The energy signal E of fusion center to receiving _{K, j}Carry out the second time and judge, at fusion center, in J cognitive user, have P to send the result of determination of determining, so always total J-P cognitive user sent energy value, and fusion center is with the signal energy E that receives _{K, j}Carry out determination processing:

$D_k=\left\{\begin{array}{c}\mathrm{0,0}\&le;\underset{j=1}{\overset{J-K}{\mathrm{\&Sigma;}}}{E}_{k,j}\&le;\mathrm{\&lambda;}\\ 1,\underset{j=1}{\overset{J-K}{\mathrm{\&Sigma;}}}{E}_{k,j}\&GreaterEqual;\mathrm{\&lambda;}\end{array}\right.$

D _kExpression is to the result of determination of k frequency sub-band energy information, and λ represents to judge for the second time the thresholding that uses;

Fusion center to the end product that this frequency sub-band k judges is:

D[k] represent the result of determination of fusion center, d[k]=0 represent the k frequency sub-band not have main subscriber signal, d[k]=1 represent the k frequency sub-band to have main subscriber signal;

Other frequency sub-band are carried out identical energy measuring and judgement, know the situation that exists of the interior whole main subscriber signals of whole broader frequency spectrum, determine the position of frequency spectrum hole in frequency band adaptively.

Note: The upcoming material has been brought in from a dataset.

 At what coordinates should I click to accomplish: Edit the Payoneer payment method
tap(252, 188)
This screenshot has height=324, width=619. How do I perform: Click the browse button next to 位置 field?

In the present invention, pass through following steps:

1, local compressed sensing restoring signal

Because the poor efficiency of broader frequency spectrum, the main users signal will inevitably show as sparse signal at frequency domain, and it is zero that a large amount of position energy is promptly arranged on whole broadband, and this point meets the application scenarios of compressed sensing.In the present invention, whole broader frequency spectrum is recovered out, reduced requirement like this, can use the low rate A/D converter, thereby reduce hardware requirement for the sampling A/D converter by compressed sensing.

2, determine sub-band

The broader frequency spectrum signal that compressed sensing is recovered out can access the frequency spectrum marginal point of this signal by Wavelet Edge Detection, can be segmented into plurality of sub-bands afterwards on frequency spectrum.

3, cooperative sensing

Each cognitive user is all carried out the double threshold energy measuring to all sub-bands, and testing result is sent to fusion center judges, obtains entire spectrum master user's the situation that exists, and determines the position of frequency spectrum hole in frequency band adaptively.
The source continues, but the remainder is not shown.